Error Bounds for Fourier Neural Operators

Updated 10 February 2026

Fourier Neural Operators are neural architectures that map infinite-dimensional function spaces, particularly for solving PDEs.
Error bounds for FNOs measure approximation, discretization, and statistical errors, with decay rates tied to Fourier modes, grid size, and sample complexity.
Rigorous error analyses combining spectral theory and capacity control guide network design to achieve accurate scientific operator learning.
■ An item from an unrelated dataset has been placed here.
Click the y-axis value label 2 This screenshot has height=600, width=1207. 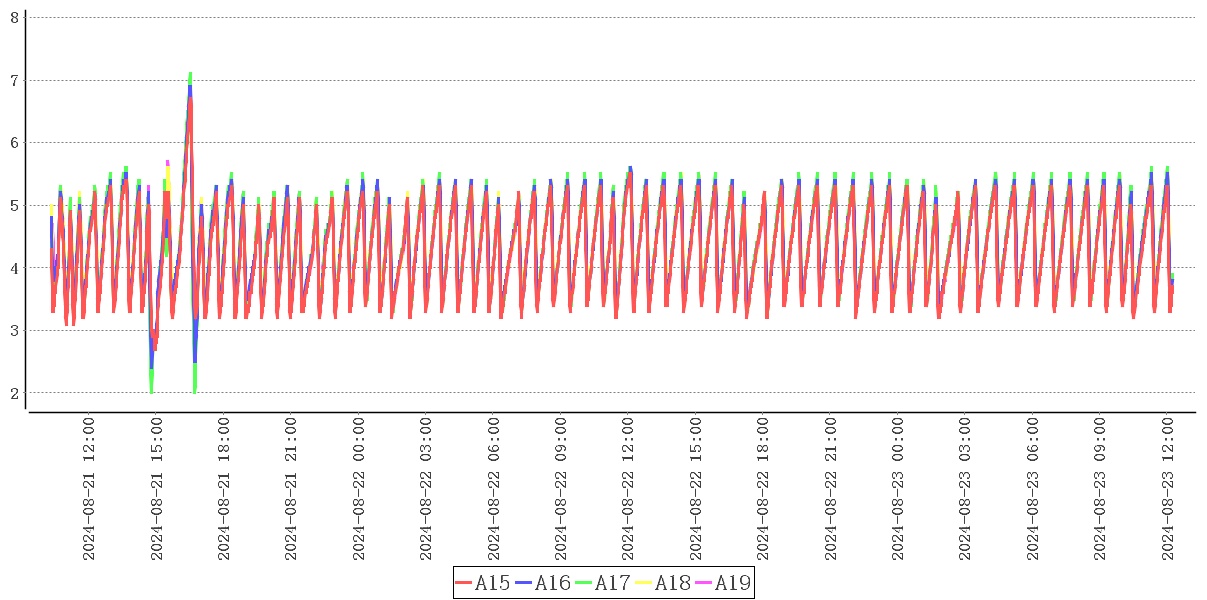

Fourier Neural Operators (FNOs) are a principal class of neural operator architectures for approximating mappings between infinite-dimensional function spaces, particularly those governed by partial differential equations (PDEs). A central theoretical question concerns quantitative error bounds: how well can an FNO approximate a target operator, and how do approximation, discretization, and generalization errors scale with network size, regularity, sample size, and discretization parameters? The study of error bounds for FNOs thus integrates results from spectral theory, nonparametric learning, and operator approximation. Recent research has crystallized rigorous error analyses, including parametric approximation bounds, discretization/aliasing estimates, sample complexity lower bounds, and generalization error via capacity control.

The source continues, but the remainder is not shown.